Bottom up and Archaeobotanical Approaches to Reconstructable Tibeto-Burman Material Culture 

Date: 01-Jul-2019 - 05-Jul-2019 
Location: Canberra, ACT, Australia 
Contact: Gwendolyn Hyslop 
Contact Email: gwendolyn.hyslop at sydney.edu.au 

Linguistic Field(s): Historical Linguistics 

Language Family(ies): Sino-Tibetan 
Meeting Description: 

(Session of International Conference on Historical Linguistics 24)

Methods in Historical Linguistics have proven useful to be useful tools in
making inferences into the past. For example, Mallory (1991) demonstrates that
we can attribute stockbreeding to the proto Indo-European community based in
part on the fact that forms for ‘sheep’, ‘cattle’, ‘goat’ and ‘pig’ can be
reconstructed to the proto language. In the Austronesian world, Blust (1995)
reconstructs words for ‘typhoon’ and ‘snow; ice; frost’ for Proto
Austronesian, suggesting that the people who spoke the proto language lived in
an environment where there were typhoons and snow, ice or frost (fitting the
picture for Taiwan).

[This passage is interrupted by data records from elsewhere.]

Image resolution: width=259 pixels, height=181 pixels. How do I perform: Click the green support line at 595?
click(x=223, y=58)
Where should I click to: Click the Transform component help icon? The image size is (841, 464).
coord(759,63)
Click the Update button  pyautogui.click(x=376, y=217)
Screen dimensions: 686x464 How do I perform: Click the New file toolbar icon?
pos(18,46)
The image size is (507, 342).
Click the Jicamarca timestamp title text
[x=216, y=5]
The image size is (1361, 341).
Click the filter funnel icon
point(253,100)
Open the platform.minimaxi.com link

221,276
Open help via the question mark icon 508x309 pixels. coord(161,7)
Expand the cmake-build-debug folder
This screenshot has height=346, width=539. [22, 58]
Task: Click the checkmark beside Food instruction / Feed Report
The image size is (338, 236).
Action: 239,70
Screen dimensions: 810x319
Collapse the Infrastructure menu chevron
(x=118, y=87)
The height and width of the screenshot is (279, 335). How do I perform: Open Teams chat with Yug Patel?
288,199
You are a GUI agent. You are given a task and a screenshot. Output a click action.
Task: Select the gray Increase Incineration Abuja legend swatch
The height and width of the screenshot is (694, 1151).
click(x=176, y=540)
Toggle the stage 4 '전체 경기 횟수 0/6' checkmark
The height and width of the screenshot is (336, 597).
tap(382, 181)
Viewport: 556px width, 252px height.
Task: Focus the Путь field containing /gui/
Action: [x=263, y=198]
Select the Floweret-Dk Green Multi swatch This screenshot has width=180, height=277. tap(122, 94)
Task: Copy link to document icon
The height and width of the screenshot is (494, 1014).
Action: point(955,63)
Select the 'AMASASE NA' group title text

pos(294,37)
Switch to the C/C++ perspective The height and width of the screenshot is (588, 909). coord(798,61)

A considerable amount can also be inferred about Proto
Austronesian speakers’ economy. Blust (1995) shows that this culture was
familiar with rice agriculture, based on reconstructible words for ‘paddy’,
‘harvested rice’ and ‘cooked rice’. In addition, they also exploited several
millet species. Blust (1995) goes on to identify root crops (such as wild
taro),  tree crops, domesticated animals, means by which animals were captured
(hunting and fishing), food preparation, tools and implements, settlements and
housing, clothing, music, social organization, disease and death, and the
spirit world. The aim in this workshops is to apply these methods to the
Tibeto-Burman-speaking world, focusing on the lower subgroups level. 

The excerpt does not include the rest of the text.